RECORD LIST:
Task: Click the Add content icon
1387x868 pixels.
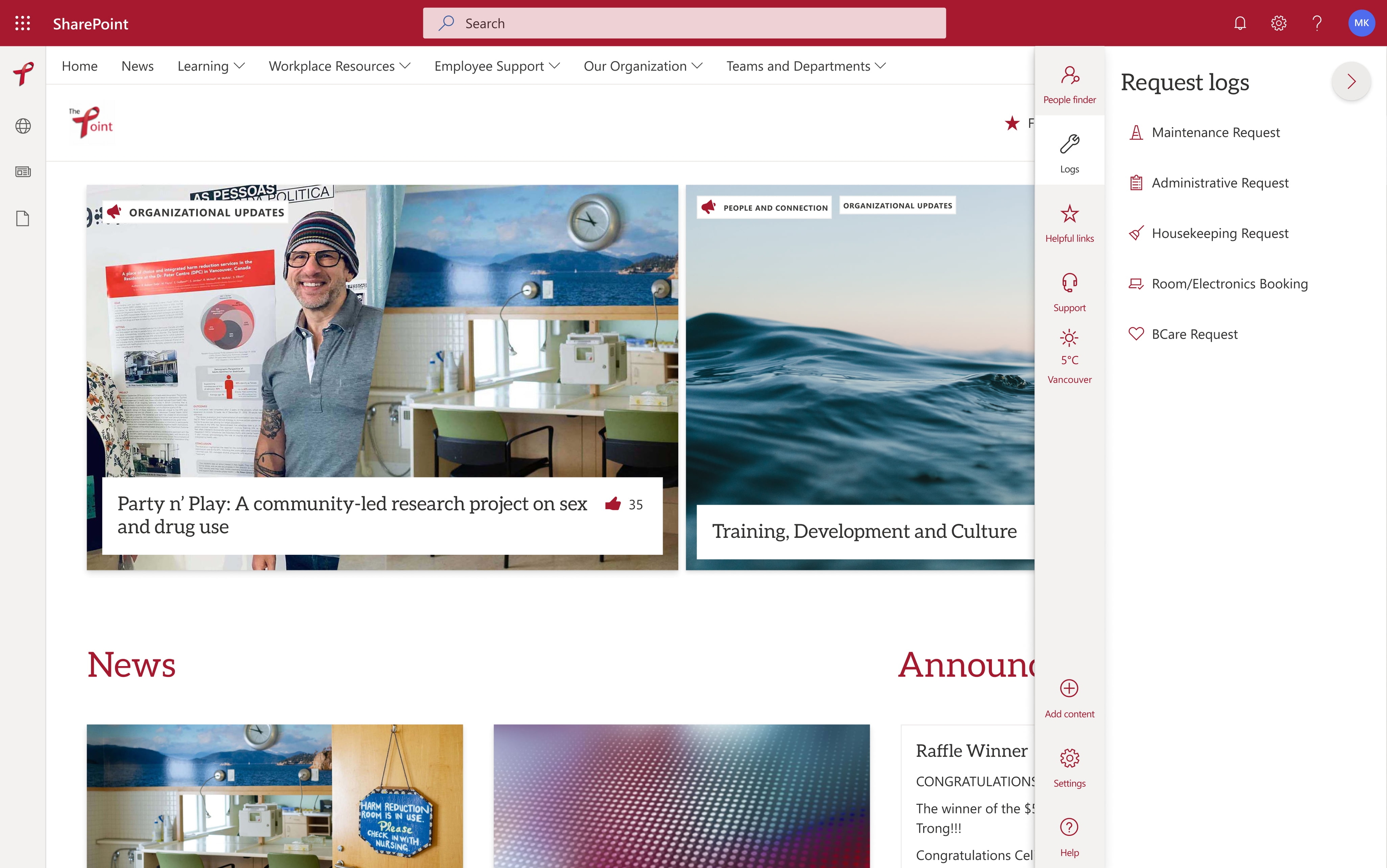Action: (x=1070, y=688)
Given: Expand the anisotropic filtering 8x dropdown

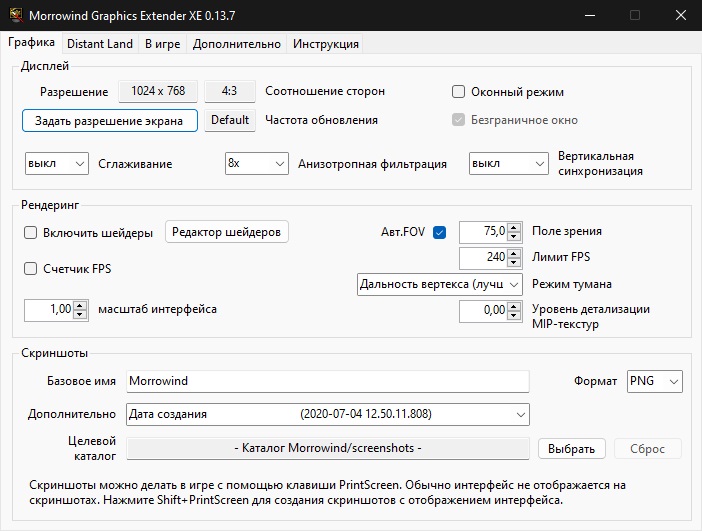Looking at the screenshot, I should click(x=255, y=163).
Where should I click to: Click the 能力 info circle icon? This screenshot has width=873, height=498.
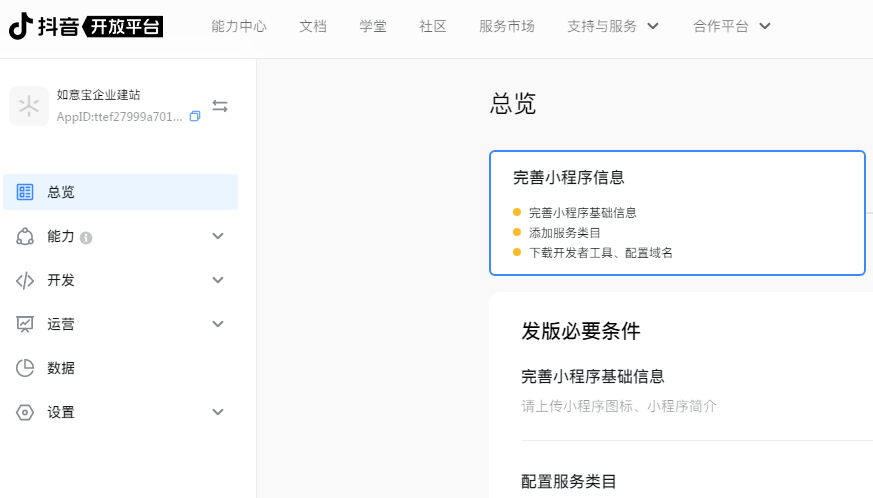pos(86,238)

---

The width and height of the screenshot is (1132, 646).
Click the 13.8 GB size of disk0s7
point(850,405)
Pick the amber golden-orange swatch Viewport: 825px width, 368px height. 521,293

* * *

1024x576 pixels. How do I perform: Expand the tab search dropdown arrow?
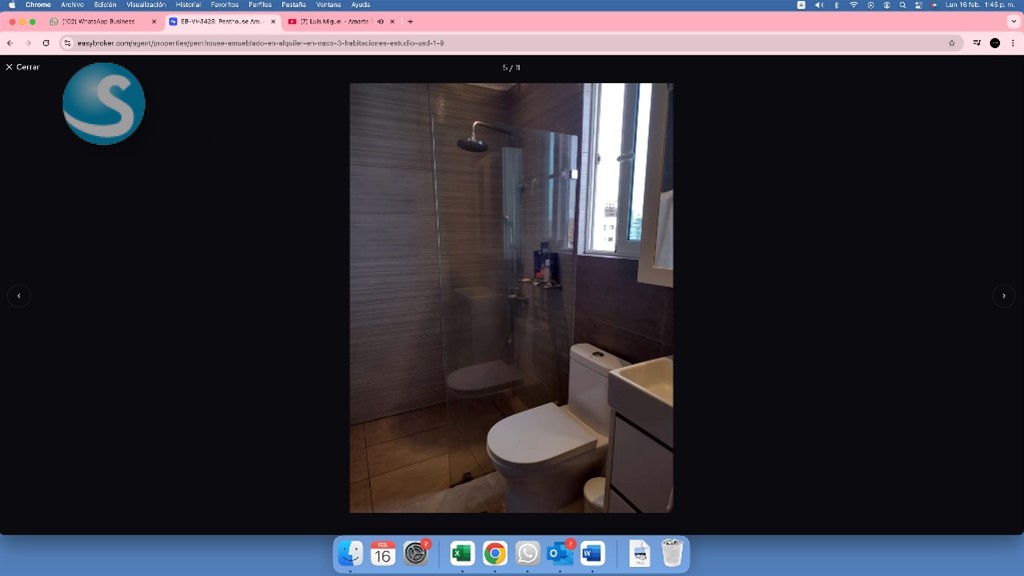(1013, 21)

OBJECTIVE:
Edit the material from the line with "Task: Click the Add content icon" up to and including the line with "pos(86,238)": change "icon" to "button" and keep everything else the same. Don't include the pictures in your answer.

RESPONSE BELOW:
Task: Click the Add content button
1387x868 pixels.
Action: (x=1070, y=688)
Given: Expand the anisotropic filtering 8x dropdown

Looking at the screenshot, I should click(x=255, y=163).
Where should I click to: Click the 能力 info circle button? This screenshot has width=873, height=498.
pos(86,238)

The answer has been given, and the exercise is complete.